Figure 1 shows the number of records at every step of the POC. There were initially around 19 million records to be processed. After undergoing the first filtering process, the number of records decreased to around 16 million. Meaning, there were around 2 million full row duplicate records in their database. Due to time constraint, only the records which belongs to the top 50 fuzzy surnames were mainly used for the POC.
Figure 3. Number of customers identified at three different matching thresholds.
Figure 3 shows the number of customers identified at three different matching thresholds – loose: 0.8, strict: 0.9, exact: 1.
Since this was a POC project, it was done during a short period of time. There were issues left unresolved and some parts that could have been further improved. Discussed below are the major issues that should be addressed if this project is to be restarted as an R&D project.
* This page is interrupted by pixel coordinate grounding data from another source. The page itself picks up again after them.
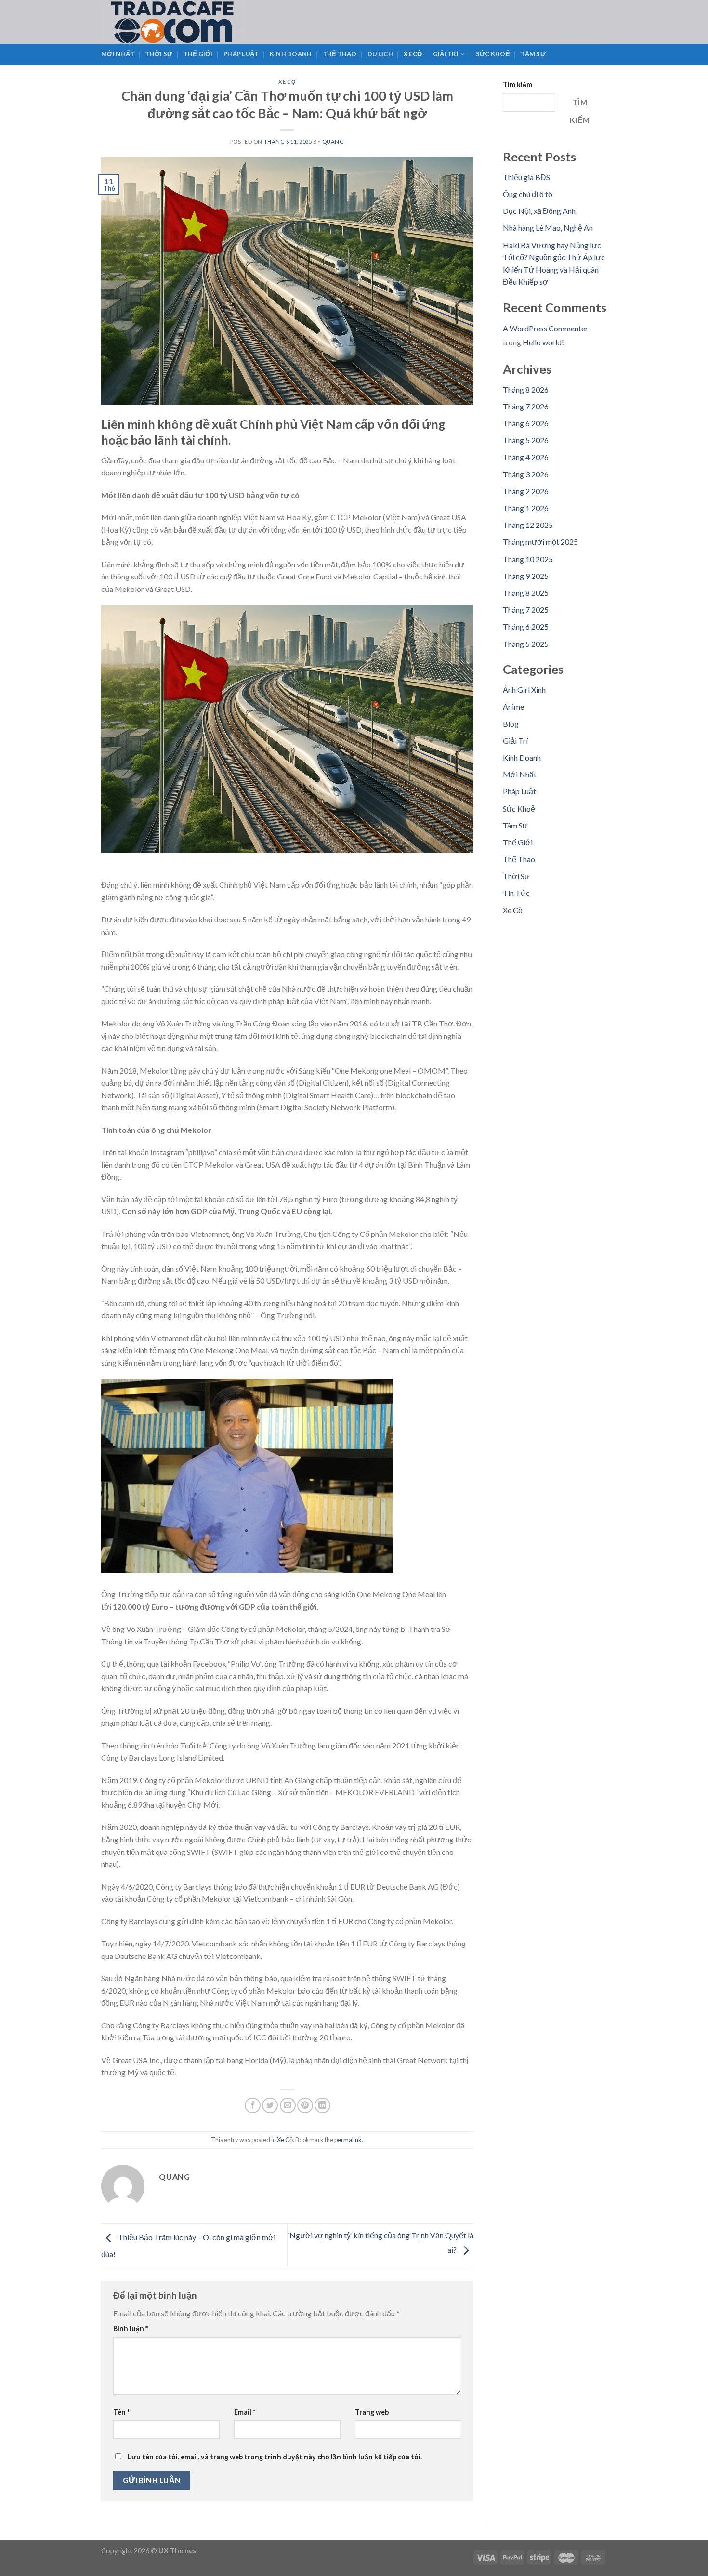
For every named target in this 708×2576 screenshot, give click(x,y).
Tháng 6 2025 (526, 626)
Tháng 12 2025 (528, 524)
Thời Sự (158, 54)
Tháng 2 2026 (526, 491)
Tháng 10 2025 (528, 559)
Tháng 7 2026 (526, 406)
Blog (511, 723)
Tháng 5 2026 (526, 440)
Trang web (372, 2412)
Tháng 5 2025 (526, 643)
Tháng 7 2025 (526, 609)
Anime (513, 706)
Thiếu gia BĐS (526, 177)
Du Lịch (380, 54)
First, the model done for the POC was not validated since there was no validation dataset available. Thus, we cannot determine the performance of the model. It is likely that other companies also do not have this type of data. In that case, we have to 1) find a way to collect data while the model is being deployed and 2) find a way to let the model learn, preferably, by itself using the continuously generated validation data. These two functionalities are quite complicated that a lot of time is needed for their development.
Second, tf-idf is the simplest method that can be used and there are many false positive cases found in a sampled output. We need a more sophisticated method. It should still vectorize the customer details to calculate the cosine similarity. In addition, it should be able to handle other data noises and nicknames. It is recommended to start with looking into a method that is similar with siamese network and word2vec.